The young residents of an Icelandic children’s home seek solace in fantastical tales

Summer Children

Source: Tallinn Black Nights

Summer Children

Dir: Guđrun Ragnarsdóttir. Iceland-Norway. 2017. 84 mins

Six-year-old Eydis (Kristjana Thors) and her younger brother Kari (Stefán Örn Eggertsson) don’t fully understand what is going on when their mother, hiding a black eye under her fringe, coaxes them onto a bus and tells them to be brave. They find themselves unceremoniously dumped at an isolated children’s residential home on the windswept fringes of Iceland. This gentle 1960s-set family film blends fantasy with reality, softening the hard edges of life for abandoned children with a sprinkling of magical realism.

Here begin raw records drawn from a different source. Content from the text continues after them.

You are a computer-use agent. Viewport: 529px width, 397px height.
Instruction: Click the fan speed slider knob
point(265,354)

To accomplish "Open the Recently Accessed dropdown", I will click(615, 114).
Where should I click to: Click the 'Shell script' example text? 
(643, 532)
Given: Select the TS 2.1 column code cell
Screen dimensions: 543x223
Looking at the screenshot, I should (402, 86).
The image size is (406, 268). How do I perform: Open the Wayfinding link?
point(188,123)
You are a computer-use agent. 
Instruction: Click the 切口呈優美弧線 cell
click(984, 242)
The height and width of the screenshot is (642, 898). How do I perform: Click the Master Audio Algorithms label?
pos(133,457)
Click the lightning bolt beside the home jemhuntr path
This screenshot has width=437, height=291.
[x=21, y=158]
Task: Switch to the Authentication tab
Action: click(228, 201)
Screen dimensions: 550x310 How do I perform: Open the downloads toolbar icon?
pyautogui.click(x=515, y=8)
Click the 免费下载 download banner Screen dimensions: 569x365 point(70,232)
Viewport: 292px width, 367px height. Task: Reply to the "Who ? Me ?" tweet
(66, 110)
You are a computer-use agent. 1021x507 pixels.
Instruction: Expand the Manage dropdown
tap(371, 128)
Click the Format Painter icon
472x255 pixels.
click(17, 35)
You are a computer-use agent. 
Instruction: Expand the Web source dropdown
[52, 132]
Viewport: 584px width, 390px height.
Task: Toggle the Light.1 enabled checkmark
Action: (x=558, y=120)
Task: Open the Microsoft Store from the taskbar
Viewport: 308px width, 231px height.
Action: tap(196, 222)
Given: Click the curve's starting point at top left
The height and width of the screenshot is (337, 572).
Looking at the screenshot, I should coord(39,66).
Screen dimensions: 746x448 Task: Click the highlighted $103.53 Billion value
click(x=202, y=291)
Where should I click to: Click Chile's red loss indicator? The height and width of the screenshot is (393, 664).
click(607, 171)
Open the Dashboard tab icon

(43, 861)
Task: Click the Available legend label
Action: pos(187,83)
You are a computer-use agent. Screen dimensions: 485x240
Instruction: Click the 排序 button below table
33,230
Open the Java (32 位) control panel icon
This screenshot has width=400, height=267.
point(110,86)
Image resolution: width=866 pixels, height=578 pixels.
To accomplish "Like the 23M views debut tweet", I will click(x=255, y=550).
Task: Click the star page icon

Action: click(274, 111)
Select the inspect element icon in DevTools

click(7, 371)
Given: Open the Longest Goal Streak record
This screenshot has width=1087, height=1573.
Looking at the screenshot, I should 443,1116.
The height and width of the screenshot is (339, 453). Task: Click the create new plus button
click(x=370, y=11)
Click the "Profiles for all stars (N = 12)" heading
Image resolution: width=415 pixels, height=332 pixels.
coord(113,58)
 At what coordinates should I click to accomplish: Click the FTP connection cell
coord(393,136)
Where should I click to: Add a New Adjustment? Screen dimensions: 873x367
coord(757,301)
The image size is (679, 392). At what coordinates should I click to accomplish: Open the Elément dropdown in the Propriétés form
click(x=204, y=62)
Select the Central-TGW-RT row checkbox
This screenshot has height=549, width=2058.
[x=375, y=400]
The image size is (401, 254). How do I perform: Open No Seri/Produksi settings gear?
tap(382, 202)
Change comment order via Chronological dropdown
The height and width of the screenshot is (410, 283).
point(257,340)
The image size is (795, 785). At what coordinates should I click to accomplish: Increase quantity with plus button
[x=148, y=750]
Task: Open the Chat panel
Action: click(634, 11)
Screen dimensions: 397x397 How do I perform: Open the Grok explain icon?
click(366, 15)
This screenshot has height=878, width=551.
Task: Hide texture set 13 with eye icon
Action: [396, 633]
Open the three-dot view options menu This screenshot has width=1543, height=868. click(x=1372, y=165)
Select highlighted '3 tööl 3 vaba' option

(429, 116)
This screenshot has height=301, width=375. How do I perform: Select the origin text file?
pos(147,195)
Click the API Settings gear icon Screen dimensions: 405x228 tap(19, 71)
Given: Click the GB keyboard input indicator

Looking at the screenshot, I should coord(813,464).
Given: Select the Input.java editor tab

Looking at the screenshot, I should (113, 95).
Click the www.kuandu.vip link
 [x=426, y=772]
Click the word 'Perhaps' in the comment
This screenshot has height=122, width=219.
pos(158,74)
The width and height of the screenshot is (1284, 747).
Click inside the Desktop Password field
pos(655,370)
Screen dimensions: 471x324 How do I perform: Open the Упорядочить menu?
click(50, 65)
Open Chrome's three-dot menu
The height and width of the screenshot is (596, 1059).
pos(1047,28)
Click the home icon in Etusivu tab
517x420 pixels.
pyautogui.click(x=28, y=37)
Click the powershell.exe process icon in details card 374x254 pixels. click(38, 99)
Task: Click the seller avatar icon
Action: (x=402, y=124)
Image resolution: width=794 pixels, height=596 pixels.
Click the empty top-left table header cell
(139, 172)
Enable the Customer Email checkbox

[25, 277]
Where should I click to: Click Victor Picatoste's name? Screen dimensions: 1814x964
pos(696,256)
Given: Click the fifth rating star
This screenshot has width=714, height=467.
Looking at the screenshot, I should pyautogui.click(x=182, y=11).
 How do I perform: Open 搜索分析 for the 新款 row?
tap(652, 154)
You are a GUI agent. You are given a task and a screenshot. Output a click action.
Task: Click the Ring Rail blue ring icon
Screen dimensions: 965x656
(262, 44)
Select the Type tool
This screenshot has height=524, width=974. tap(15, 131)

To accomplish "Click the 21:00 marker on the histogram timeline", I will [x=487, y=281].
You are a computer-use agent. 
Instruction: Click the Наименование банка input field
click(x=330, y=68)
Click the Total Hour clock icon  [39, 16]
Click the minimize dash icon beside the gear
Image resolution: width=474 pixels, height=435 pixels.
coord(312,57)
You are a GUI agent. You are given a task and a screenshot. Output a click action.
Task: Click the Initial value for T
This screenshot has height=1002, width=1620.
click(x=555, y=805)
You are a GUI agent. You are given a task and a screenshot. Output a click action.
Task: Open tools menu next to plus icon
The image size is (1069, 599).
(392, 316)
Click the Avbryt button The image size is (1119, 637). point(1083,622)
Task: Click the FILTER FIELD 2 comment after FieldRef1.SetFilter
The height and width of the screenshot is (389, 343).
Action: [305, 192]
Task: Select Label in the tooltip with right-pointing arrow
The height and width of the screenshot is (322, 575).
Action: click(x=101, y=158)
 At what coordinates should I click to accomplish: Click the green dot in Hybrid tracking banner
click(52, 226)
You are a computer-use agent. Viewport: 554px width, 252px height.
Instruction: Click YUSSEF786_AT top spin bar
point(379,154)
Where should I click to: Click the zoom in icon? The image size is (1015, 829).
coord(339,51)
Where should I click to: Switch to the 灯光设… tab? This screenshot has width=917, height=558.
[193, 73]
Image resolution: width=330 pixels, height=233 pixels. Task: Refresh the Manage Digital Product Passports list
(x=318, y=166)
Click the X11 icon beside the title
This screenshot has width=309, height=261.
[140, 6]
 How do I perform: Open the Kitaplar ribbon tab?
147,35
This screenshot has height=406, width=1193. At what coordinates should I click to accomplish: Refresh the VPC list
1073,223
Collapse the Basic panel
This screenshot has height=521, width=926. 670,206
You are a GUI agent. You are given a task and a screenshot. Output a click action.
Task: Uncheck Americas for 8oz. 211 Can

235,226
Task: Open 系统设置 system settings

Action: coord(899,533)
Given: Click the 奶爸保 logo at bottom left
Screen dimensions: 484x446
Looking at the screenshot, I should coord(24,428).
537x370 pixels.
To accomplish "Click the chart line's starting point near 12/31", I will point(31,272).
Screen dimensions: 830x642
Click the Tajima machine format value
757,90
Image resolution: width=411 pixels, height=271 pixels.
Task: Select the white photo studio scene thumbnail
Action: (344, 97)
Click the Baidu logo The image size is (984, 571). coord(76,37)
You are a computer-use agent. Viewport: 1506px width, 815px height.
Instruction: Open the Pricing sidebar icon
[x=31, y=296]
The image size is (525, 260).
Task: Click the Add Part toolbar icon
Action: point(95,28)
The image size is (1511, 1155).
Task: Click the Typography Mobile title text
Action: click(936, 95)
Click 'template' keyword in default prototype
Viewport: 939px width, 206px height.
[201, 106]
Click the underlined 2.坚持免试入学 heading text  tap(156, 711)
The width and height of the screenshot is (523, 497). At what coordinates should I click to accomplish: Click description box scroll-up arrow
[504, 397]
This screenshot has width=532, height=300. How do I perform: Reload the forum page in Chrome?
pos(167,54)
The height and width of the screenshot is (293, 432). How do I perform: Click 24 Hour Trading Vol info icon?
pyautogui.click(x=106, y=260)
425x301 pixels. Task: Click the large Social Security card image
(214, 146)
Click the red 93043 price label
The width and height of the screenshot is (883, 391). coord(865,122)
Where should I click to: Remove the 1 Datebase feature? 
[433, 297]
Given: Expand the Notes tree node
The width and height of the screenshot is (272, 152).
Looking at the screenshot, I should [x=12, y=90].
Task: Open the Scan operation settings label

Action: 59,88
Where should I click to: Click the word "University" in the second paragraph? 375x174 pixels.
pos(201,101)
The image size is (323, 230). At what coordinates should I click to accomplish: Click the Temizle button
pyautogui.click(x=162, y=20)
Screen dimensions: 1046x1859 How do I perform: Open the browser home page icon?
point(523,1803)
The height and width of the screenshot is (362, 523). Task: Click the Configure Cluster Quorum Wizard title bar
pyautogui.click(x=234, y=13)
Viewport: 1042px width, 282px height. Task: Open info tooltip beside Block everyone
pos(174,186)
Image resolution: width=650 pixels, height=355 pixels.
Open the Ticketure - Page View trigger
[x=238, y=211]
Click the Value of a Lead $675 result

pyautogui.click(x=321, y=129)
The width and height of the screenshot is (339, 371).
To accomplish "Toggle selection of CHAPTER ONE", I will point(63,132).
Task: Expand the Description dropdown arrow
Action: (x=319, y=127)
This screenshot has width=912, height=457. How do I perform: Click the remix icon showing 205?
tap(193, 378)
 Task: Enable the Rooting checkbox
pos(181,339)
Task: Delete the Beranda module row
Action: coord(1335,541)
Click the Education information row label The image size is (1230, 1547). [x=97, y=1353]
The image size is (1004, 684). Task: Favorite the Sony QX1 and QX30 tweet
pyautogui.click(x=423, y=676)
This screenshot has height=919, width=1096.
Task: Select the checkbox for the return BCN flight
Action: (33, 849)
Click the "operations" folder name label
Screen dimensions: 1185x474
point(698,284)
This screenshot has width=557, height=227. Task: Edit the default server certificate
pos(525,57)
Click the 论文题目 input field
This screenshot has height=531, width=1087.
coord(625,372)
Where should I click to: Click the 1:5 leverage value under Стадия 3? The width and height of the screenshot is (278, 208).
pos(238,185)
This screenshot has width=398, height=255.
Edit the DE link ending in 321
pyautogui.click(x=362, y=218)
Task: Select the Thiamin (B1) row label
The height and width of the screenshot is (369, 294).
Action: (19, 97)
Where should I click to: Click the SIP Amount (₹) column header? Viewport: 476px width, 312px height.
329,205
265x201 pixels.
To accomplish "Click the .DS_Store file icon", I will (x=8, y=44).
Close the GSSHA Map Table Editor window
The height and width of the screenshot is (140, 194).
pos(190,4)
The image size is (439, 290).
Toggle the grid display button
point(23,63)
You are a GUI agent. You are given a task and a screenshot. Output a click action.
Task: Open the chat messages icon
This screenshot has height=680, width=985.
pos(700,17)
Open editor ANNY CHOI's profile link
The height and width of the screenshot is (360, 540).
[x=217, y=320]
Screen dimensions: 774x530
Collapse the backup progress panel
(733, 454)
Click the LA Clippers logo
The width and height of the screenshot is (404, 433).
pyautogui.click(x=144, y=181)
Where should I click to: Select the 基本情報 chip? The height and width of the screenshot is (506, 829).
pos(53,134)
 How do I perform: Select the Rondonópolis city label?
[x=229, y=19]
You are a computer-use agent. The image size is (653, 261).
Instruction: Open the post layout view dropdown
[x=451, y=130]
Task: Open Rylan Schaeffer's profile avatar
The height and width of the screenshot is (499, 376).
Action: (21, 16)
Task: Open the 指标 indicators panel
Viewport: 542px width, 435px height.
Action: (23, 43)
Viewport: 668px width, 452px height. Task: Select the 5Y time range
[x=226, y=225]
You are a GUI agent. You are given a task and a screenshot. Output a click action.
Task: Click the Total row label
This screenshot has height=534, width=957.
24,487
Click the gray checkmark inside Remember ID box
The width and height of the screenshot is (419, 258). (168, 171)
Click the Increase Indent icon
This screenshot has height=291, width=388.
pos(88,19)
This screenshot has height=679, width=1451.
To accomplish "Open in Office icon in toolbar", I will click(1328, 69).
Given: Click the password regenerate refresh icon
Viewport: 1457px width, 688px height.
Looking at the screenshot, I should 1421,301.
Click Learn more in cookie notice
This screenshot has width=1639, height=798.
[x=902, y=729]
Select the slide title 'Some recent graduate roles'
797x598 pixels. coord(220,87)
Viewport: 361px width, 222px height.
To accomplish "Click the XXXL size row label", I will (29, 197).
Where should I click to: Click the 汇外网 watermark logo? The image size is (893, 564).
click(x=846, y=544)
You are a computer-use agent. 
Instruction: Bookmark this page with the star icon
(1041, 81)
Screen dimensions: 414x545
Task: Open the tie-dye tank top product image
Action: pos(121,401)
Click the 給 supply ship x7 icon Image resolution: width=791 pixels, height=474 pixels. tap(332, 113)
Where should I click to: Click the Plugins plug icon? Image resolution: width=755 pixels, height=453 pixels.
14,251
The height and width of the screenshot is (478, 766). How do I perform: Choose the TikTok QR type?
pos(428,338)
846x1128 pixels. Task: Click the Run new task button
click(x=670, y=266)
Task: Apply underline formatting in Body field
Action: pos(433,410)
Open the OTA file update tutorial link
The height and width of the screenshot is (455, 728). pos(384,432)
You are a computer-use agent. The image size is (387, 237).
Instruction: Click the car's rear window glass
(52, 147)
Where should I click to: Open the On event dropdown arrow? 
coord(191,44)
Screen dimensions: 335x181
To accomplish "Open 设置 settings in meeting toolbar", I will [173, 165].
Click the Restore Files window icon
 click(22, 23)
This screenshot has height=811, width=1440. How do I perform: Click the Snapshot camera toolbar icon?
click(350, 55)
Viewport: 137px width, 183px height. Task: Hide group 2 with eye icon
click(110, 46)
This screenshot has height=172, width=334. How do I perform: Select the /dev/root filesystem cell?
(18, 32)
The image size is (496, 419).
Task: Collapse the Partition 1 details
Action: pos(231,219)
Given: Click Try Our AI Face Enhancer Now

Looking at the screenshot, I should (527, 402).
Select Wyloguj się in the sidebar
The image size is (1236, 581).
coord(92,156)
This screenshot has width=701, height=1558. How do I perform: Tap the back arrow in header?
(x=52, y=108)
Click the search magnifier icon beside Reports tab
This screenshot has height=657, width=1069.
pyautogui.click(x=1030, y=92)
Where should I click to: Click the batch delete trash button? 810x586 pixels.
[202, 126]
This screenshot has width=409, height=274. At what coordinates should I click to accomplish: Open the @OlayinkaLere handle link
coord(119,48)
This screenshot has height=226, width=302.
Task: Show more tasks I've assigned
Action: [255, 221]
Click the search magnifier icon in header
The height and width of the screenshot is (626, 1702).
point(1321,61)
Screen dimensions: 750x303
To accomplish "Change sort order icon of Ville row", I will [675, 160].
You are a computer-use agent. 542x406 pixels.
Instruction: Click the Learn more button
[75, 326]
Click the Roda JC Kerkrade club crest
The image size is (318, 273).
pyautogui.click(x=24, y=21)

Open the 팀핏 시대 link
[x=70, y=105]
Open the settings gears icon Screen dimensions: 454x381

There’s a characteristically Icelandic matter-of-fact approach to magic and fantasy here

The directorial debut of documentary filmmaker Guđrun Ragnarsdóttir is a charming, if slight picture, elevated by appealing performances from its young cast and should continue to engage further festival audiences following its premier at Tallinn Black Nights Film Festival. A cluttered third act might hamper the chances of the film registering with an arthouse theatrical crowd, however the winning combination of Icelandic scenery and cute kids certainly won’t hurt.

Eydis, Kari and the other subdued, hollow-eyed kids on the bus are the ‘summer children’ – temporary residents at the home. They look with pity at the winter children who have to endure the soul crushing, joyless routines all year, with no hope of a reprieve. But even a summer stay feels like a life sentence when you are six and forced to live in an institution where all toys are confiscated on arrival.

The location choice is grimly evocative. The home squats on a wind-lashed coast, overlooked by a foreboding lighthouse and a snaggle-toothed rock formation. Ragnarsdóttir keeps her camera low; we get a child’s eye view through fibrous weeds and grasses. We also see a child’s eye view of the staff of the home; the strict proprietess takes on a malevolent, supernatural quality in Eydis’ mind. The only staff member to show them any meagre kindness, meanwhile, is unconditionally adored by the children.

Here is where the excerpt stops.